アベノミクスのブレーンとして知られる経済学者の浜田宏一氏は、長らく躁うつ病に苦しんできた。なぜ、いま心の病を語るのか?

内田舞+浜田宏一『うつを生きる 精神科医と患者の対話』(文春新書)より

source : 文春新書

genre : ライフ, 社会, 読書, 医療, ヘルス

note

闘病を回顧することの意義

浜田 ところで、舞さんもご存じの私の主治医のボルマー先生に、今回の舞さんとの対話で当時のことを思い出して「またうつの症状が再発しないだろうか」と相談をしたら、「心配はないしないでよい」と言われました。舞さんにはそれどころか、「むしろ改善につながるかもしれない」と背中を押していただきました。
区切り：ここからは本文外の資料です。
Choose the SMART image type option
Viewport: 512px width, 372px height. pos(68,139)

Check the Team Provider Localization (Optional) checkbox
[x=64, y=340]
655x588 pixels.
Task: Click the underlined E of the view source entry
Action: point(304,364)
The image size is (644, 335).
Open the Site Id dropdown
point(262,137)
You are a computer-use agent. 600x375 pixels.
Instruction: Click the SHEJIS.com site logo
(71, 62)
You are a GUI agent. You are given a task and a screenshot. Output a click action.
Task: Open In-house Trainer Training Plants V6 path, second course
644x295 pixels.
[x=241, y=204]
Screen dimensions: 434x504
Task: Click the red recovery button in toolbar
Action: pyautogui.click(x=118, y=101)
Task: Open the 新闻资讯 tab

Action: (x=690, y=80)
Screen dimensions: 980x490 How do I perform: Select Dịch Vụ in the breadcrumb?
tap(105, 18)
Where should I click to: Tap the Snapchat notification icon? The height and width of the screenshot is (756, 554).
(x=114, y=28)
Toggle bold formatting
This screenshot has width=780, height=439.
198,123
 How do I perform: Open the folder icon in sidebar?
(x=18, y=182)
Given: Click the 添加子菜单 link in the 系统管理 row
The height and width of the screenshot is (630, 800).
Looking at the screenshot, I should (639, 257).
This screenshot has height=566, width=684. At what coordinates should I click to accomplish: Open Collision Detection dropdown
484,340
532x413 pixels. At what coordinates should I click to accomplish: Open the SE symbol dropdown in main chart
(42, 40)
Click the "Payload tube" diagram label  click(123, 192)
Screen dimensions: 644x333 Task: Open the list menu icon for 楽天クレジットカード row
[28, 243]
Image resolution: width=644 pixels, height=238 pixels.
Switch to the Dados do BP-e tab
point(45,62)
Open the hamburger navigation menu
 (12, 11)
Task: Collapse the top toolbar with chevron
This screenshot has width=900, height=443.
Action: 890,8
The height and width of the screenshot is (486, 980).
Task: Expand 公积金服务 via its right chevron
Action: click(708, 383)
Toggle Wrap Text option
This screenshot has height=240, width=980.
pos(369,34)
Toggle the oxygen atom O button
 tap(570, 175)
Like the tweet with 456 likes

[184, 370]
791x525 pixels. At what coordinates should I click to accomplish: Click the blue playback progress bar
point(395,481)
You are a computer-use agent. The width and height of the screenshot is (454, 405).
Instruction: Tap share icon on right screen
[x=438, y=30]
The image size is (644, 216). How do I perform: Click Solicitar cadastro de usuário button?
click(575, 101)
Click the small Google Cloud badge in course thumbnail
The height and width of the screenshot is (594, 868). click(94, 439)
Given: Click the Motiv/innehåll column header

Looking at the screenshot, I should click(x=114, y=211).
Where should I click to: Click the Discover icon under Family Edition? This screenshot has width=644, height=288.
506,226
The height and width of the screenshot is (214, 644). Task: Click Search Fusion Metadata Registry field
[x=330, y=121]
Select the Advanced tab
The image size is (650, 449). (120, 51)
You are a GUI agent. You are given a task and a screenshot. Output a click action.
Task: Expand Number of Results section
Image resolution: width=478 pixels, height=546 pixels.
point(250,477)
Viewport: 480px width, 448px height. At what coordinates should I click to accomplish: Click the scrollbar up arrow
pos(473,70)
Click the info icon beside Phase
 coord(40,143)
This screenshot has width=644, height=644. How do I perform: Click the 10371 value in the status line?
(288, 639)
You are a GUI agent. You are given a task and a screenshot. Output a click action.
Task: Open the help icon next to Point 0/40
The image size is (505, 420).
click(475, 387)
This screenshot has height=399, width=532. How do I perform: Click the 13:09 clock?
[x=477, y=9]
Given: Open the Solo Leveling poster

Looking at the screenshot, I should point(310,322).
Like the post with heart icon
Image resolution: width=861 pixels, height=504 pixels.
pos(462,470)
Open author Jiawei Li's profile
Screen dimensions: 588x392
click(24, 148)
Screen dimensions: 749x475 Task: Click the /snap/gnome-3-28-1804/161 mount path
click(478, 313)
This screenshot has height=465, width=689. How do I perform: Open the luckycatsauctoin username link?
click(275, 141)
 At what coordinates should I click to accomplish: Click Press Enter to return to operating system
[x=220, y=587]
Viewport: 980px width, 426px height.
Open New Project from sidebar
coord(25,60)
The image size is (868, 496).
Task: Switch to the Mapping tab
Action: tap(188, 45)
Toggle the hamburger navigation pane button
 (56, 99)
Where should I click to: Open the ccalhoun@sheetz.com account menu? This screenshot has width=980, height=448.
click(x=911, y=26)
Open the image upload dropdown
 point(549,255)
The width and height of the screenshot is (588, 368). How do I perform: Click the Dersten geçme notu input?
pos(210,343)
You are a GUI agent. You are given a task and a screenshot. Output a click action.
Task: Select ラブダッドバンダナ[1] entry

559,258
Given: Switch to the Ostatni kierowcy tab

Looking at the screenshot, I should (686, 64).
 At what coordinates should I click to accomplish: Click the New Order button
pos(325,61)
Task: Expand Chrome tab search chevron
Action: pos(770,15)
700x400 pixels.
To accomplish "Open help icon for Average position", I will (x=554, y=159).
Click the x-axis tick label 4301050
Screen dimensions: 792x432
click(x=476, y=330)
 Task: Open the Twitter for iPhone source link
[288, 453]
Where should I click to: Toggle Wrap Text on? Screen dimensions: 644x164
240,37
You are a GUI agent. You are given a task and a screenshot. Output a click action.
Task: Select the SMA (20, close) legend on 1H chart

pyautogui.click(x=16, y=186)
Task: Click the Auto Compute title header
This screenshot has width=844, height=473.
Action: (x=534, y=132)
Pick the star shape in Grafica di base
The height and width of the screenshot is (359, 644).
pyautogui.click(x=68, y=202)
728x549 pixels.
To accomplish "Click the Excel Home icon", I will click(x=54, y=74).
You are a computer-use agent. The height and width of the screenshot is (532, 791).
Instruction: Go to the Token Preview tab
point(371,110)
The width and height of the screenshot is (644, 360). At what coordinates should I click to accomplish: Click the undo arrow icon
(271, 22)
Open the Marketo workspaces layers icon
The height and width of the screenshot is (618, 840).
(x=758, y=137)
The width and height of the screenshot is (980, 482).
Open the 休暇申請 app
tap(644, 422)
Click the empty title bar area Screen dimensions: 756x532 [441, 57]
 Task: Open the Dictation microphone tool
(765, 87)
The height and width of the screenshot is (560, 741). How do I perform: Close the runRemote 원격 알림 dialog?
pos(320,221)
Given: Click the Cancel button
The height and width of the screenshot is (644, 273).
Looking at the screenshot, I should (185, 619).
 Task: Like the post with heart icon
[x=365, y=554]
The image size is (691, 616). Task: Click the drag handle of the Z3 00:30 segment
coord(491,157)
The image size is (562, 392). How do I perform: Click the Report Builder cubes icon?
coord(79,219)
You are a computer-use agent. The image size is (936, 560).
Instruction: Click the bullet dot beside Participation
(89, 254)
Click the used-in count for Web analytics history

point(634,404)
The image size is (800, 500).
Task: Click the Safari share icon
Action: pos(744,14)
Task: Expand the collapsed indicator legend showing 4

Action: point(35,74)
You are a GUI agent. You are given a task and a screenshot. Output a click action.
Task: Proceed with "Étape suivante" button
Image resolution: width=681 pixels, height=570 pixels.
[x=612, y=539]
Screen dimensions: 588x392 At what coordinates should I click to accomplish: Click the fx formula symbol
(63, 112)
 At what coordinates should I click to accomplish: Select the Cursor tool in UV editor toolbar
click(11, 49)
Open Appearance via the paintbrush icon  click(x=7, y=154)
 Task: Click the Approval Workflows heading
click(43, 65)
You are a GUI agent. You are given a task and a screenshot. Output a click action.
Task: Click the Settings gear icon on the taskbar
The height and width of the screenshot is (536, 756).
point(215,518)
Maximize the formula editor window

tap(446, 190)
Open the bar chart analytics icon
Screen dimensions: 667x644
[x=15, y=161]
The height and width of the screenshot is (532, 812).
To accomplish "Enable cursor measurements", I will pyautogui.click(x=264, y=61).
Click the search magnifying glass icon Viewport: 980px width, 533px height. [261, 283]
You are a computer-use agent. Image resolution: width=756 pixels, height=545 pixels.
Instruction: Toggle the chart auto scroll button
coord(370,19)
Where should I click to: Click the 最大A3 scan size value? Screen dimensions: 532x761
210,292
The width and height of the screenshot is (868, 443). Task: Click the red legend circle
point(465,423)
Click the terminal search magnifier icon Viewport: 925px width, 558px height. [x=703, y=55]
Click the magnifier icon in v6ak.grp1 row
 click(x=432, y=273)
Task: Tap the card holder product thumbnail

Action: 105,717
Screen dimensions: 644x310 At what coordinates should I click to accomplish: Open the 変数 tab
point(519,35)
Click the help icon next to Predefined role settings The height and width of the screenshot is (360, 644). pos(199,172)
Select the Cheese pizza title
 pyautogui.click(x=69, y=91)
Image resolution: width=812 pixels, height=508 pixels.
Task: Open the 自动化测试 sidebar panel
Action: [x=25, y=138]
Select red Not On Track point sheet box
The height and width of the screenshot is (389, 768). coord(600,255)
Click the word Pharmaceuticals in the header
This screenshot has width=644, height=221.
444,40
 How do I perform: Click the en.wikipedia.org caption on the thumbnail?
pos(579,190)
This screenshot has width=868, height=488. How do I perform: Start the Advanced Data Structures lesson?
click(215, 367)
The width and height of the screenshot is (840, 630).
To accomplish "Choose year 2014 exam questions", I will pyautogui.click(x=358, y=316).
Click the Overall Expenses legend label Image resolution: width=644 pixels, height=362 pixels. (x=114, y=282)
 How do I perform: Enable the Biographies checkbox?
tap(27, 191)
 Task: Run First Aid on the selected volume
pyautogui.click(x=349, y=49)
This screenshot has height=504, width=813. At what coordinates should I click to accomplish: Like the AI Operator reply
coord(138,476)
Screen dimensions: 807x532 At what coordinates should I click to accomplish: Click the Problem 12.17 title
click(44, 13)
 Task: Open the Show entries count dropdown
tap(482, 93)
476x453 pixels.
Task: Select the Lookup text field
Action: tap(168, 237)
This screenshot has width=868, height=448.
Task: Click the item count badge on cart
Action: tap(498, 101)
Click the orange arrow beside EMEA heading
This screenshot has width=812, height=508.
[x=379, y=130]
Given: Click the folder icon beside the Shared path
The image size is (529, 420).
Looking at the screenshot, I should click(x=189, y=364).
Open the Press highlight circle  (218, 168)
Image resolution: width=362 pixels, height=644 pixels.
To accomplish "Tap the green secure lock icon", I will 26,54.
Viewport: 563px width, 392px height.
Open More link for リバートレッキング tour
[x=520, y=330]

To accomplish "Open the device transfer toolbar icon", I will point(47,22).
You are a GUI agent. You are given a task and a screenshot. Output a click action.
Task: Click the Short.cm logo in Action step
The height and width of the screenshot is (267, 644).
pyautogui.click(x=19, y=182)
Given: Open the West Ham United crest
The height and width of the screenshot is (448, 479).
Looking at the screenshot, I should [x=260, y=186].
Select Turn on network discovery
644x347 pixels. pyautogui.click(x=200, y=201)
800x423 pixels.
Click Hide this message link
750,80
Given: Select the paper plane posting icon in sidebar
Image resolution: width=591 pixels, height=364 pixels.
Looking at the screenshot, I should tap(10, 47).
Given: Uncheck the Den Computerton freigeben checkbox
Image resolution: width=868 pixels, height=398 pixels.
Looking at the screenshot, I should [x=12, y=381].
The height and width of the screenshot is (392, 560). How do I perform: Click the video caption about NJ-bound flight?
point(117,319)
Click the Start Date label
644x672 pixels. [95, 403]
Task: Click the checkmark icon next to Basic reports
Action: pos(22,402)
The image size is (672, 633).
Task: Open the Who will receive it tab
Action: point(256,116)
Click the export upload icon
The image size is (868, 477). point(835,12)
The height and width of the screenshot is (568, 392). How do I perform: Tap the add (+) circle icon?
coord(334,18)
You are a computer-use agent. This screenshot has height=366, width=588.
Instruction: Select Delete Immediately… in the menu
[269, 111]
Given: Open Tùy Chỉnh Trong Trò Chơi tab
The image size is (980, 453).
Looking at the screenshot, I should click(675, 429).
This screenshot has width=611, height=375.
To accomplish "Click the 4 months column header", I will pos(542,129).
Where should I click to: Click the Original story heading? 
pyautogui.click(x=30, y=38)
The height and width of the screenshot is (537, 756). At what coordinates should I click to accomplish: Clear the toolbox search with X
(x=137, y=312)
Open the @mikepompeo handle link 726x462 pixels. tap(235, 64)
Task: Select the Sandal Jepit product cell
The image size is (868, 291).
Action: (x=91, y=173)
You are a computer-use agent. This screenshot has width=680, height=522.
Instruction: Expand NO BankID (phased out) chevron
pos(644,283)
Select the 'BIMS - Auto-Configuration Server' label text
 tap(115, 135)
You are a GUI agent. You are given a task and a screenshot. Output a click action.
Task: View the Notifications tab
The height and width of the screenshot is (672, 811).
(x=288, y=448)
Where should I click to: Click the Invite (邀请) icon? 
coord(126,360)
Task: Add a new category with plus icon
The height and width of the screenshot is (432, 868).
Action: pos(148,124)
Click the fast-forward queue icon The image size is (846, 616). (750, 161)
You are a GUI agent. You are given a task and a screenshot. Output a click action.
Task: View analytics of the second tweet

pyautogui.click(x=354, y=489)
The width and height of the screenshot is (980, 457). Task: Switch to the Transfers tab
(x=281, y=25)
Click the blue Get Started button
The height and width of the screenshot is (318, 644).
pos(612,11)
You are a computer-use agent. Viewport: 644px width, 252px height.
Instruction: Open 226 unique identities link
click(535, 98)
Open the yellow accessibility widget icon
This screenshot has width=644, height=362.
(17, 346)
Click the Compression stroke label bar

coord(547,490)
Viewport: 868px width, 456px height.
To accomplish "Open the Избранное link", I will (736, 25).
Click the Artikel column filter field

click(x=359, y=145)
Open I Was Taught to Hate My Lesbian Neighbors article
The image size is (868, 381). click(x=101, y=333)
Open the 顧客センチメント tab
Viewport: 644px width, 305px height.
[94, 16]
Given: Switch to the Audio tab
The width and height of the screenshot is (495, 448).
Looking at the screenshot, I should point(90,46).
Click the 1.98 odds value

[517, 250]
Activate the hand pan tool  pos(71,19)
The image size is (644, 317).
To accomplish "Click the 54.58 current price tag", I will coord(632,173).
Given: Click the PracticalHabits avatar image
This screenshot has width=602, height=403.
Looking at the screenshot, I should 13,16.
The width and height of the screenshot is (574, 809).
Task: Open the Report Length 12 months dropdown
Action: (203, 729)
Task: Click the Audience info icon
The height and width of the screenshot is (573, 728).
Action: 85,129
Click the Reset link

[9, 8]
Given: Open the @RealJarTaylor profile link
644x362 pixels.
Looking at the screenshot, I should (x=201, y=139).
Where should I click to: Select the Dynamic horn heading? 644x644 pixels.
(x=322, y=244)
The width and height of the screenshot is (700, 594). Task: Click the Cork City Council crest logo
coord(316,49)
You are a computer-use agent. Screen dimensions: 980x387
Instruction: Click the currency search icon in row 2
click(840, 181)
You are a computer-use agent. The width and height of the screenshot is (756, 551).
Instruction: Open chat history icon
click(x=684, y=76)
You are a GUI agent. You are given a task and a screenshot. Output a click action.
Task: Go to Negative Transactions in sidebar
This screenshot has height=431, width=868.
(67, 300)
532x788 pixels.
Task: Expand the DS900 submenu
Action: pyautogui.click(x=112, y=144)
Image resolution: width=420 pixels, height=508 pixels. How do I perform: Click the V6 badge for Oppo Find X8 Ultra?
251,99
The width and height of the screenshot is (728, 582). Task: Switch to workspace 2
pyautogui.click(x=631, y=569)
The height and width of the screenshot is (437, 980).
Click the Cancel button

内田 もしかしたら途中でつらかった時期のことを思い出されて感情的になったり悲しくなったりされることもあるかもしれませんが、そのときはもちろん私もサポートしますし、休憩しながらお話しできればと思います。そして、今は以前と比べてもうだいぶうつの状態も安定されていて、ボルマー先生も近くにいらっしゃるからきっと大丈夫だと思います。

 さらに、ご闘病を回顧する機会というのはとても大事なものだと思います。当時は気づかなかった気分の悪化のきっかけや回復に役立ったことが具体的に思い起こされたりすることもあるでしょう。また、自分自身がどのようなことに価値を感じて生きてきたのかがはっきりすることもあります。そうした振り返りの過程を経ることで、今まで肩に背負ってきたトラウマや後悔、あるいは気づかずに自分自身に向けていた偏見などから解放されることもあります。この対話がそんなきっかけになってくだされば嬉しく思います。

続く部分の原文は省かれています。